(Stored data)
------------------------

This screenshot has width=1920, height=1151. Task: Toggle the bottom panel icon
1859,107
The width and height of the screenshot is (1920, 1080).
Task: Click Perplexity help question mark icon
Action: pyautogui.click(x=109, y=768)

------------------------

The records above are to be copied out exactly, line for line.

▶ **WRITTEN SOLUTION**
This screenshot has width=1920, height=1151. Task: Toggle the bottom panel icon
1859,107
The width and height of the screenshot is (1920, 1080).
Task: Click Perplexity help question mark icon
Action: pyautogui.click(x=109, y=768)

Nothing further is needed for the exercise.